In the weeks after That Day — if you’re aware enough to be reading this blog, you know which day I mean — that became the standard by which we judged any action even tangentially tinged by terrorism.
The premise was simple. Given enough time and national will, our military would defeat the Taliban and al-Qaida. A succession of attacks, even on a smaller scale than those of 9/11, seemed possible — but unlikely to bring our nation to its knees. So the thing to guard against was subtle submission to fear.
By Thanksgiving 2001, the Los Angeles Times was lamenting the overuse of “or they win”: from the Temecula Valley International Film and Music Festival (in a plea against canceling events due to fears of an attack) to Martha Stewart (”To me,” she wrote in a memo concerning employee Christmas parties, “the terrorists have certainly succeeded if so few of you participate in a companywide effort to ‘get together.’ “).
By New Year’s Eve 2002 in New Orleans, the phrase was the stuff of posterboard signs displayed from French Quarter balconies, advising female passers-by: “Show us your [breasts] or the terrorists win.” Mercifully, that may be the last time I saw the phrase.
Did those 19 hijackers and the fear they inspired change us and our way of life for the worse?
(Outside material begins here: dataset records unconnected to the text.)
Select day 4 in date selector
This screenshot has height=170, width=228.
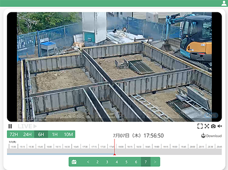(x=117, y=162)
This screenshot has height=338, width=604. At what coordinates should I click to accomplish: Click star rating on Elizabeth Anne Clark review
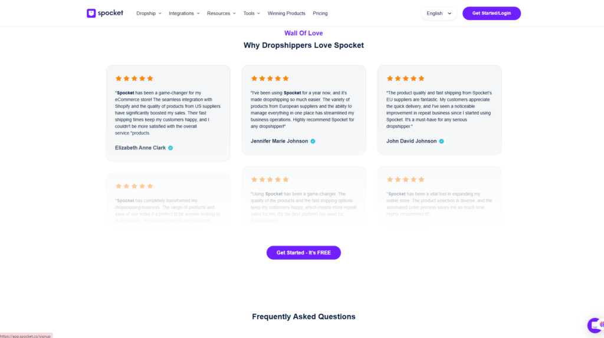tap(134, 78)
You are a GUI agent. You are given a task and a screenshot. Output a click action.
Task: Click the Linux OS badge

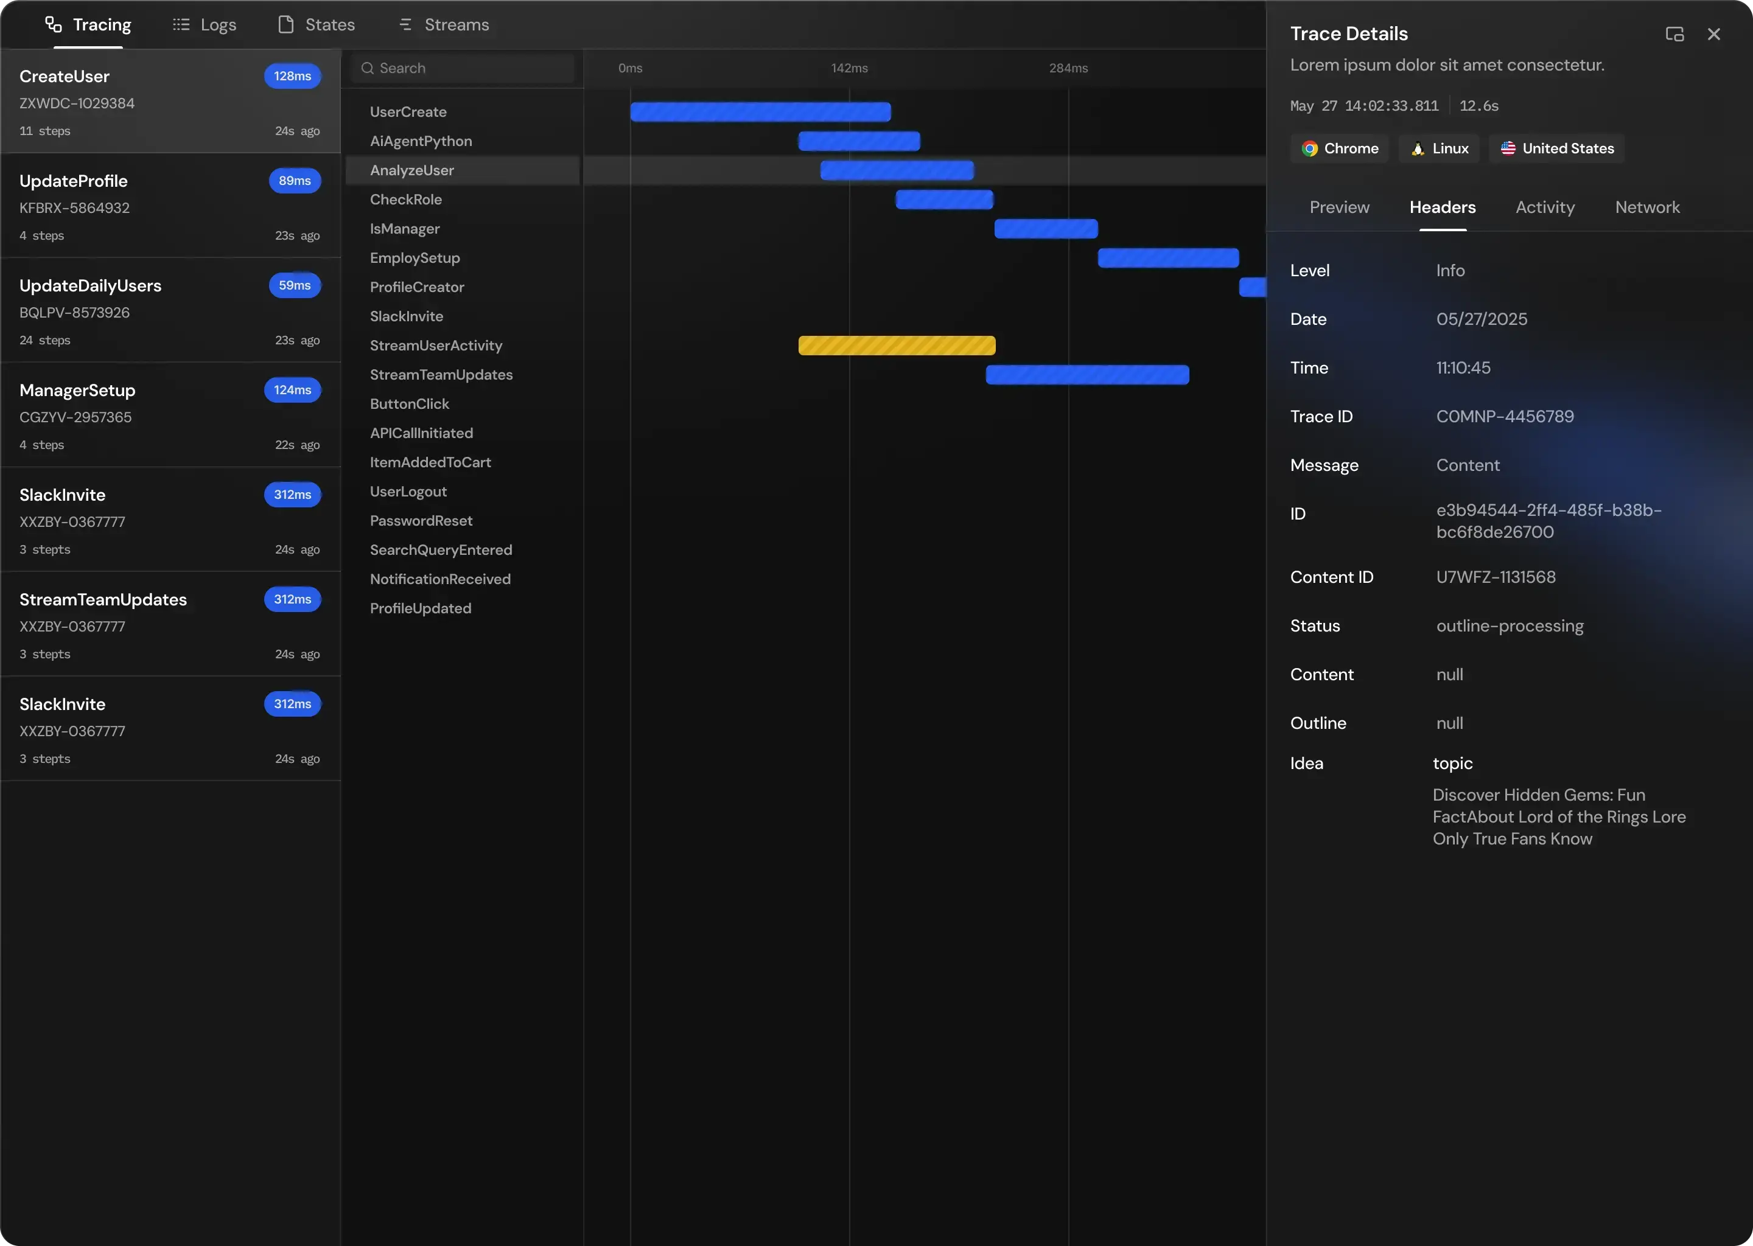1439,149
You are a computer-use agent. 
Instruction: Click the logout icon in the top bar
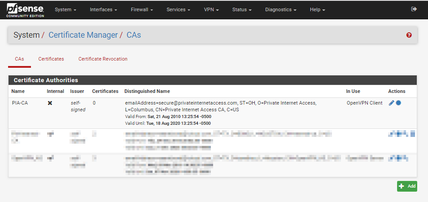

Did they win after all?
In some respects, it’s a silly question. Few of us today, I’d guess, stay away from a shopping mall or large sporting event — and certainly not any “companywide effort to ‘get together’ ” — because there might be a madman with a bomb.
Then again, there are such reports as the one Tuesday — nine years, 11 months and 26 days after the Twin Towers fell — that some day, in the not-too-distant future, one just might be able to wear shoes for an entire trip through a U.S. airport.
“We are moving towards an intelligence and risk-based approach to how we screen,” said Homeland Security Secretary Janet Napolitano, as reported by Politico. “I think one of the first things you will see over time is the ability to keep your shoes on. One of the last things you will [see changed] is the … limitation on liquids.”
How ridiculous it would have seemed 10 years and a day ago to hear a statement about restoring “the ability to keep your shoes on.” Yet, while there was an outcry this spring (”don’t touch my junk, man”) over the Transportation Security Administration’s more invasive screening procedures, I don’t know of anyone who’s won an election promising to reduce security measures.
Wars, waterboarding and warrantless wiretaps were supported by those with genuine concerns for safety, and opposed by those with genuine concerns for civil liberties. The debate over whether it was patriotic to question a (Republican) president’s efforts at security was ugly, and only became less ugly once his (Democratic) successor maintained many of those policies.
But for me, the answer to “did they win?” ultimately lies in the debate itself. It was imperfect and often unsatisfying, but it was carried out by free men and women mindful of protecting their freedom.
To fear danger is universal. To face it with reason and a determination to balance the interests of freedom with those of security is not. That we are still working at it tells me that we’re still winning.
(Note: I’m on vacation starting today, so all comments will have to go through moderation and will be posted when I get back on Monday, Sept. 19.)